Wie macht man ein Virus zum globalen Killer? Forschung, bei der Erreger gezielt gefährlicher gemacht werden, wird jetzt in den USA wieder gefördert - unter bestimmten Bedingungen.
Pulveriges Material

Es dürfen wieder Killerviren gebastelt werden! Die größte biomedizinische Forschungsinstitution der Welt, die US-amerikanischen National Institutes of Health (NIH), finanziert wieder kontroverse Forschung, bei denen potenziell gefährliche Viren aggressiver gemacht werden. Der NIH-Direktor Francis S. Collins stellte am 19. Dezember auf der Website der Organisation eine neue Leitlinie des US-Gesundheitsministeriums vor. In der ist geregelt, wie in Zukunft Finanzierungsanträge für "gain of function"-Forschung geprüft und genehmigt werden sollen. Derartige Forschung zielt darauf ab, potenziell gefährlichen Viren wie Influenza, MERS-CoV oder Affenpocken ansteckender oder tödlicher zu machen, um zu erforschen, wie solche Veränderungen in der Natur ablaufen.
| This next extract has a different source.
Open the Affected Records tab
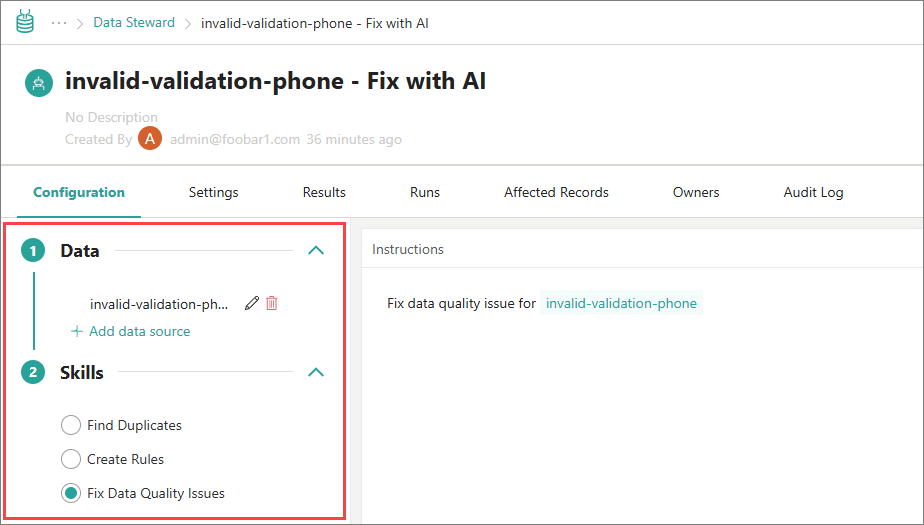Image resolution: width=924 pixels, height=525 pixels. click(x=556, y=192)
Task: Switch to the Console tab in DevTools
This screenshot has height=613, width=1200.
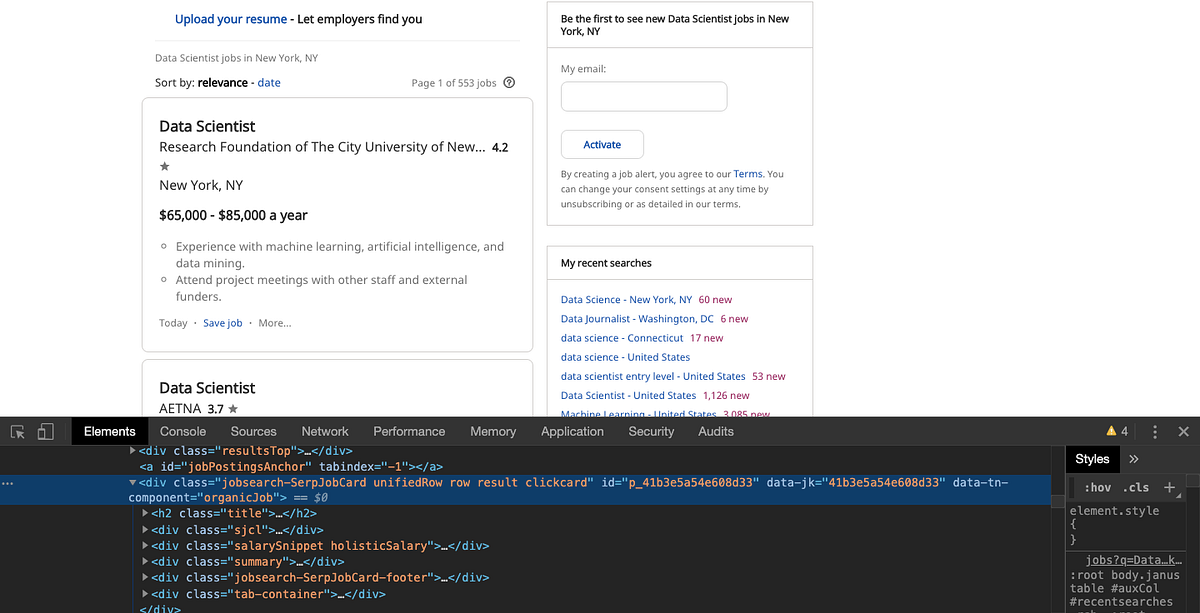Action: [182, 431]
Befürworter sehen in dieser Forschung ein wichtiges Instrument, um die Entstehung neuer Pandemien zu verstehen; Kritiker fürchten, dass solche Forschung unbeabsichtigt gefährliche Erreger freisetzen und so erst neue Pandemien auslösen könnte.

Die NIH hatten 2014 die Finanzierung solcher Projekte vorübergehend eingefroren, nachdem bereits 2011 Experimente an einem H5N1-Grippevirus zu einer heftigen Kontroverse geführt hatten. Damals hatten zwei Arbeitsgruppen den Erreger erfolgreich ansteckender für Säugetiere gemacht, um herauszufinden, welche genetischen Veränderungen die Vogelgrippe zu einem für Menschen gefährlichen Virus machen. Nachdem 2014 mehrere Beinaheunfälle mit gefährlichen Erregern Schlagzeilen machten, beschloss das US-Gesundheitsministerium, die Forschung an drei Viren vorerst zu stoppen.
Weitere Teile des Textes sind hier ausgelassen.